The Last Winter (2006) di Larry Fessenden
Raffinato cinema del terrore per coloro che ancora credono che il genere horror non è solo quello catatonico dei remake o quello "for dummies" dei teen sequel, popolato viepiù da redneck o morti viventi.
Qualcosa di ignoto si annida nel permafrost dell'Alaska e, forse a causa del riscaldamento globale o forse per chissà quale altro imprecisato motivo, sembra ora essersi sottratto dai ghiacci secolari che lo ibernavano in quella landa sottozero.

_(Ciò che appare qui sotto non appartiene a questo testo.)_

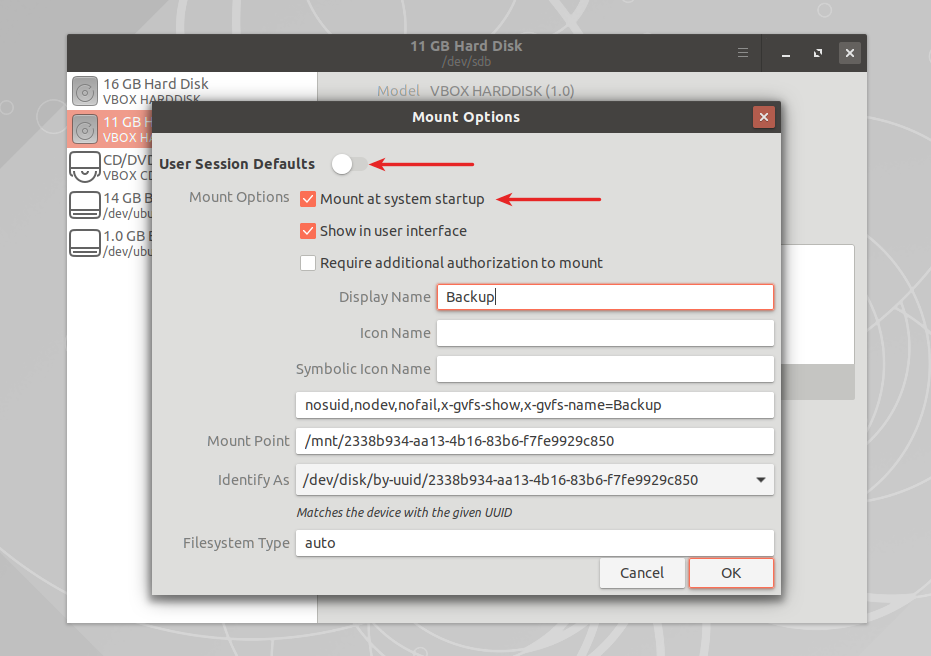Edit the nosuid mount options string

(534, 404)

Memore della ben nota situazione carpenteriana de La Cosa, ma tralasciando parzialmente la sua tematica action d'assedio, Fessenden (Wendigo) anima una vicenda che vede coinvolto un eterogeneo gruppo di ricercatori (tra cui Ron Perlman) alle prese con una minaccia straniera, intravista, udibile ma impalpabile che mano a mano li ghermisce uno dopo l'altro, prima nello spirito minandone i rapporti interpersonali e poi aggredendo la carne. Una narrazione senza strepitii diretta con polso cinematografico, rotta tuttavia da improvvisi sbocchi nel genere, perfetta rilettura in chiave moderna dei classici film d'invasione anni 50 e 60.
Un eco-revenge soffuso e solitario che rifiuta i colpi di scena che mascherano il vuoto pneumatico di troppe pellicole dell'orrore odierne, che rifugge spiegazioni assortite e che nonostante gli ammonimenti qua e là disseminati non ha la stolta ambizione filoambientalista e la scolastica alfabetizzazione terroristica di The Happening di Shyamalan.
Una ripresa desolata degli spazi abbandonati e annullamento del caos urbano che diventa infine una rappresentazione dell'essere umano solo con se stesso, civiltà egoista spogliata degli altri.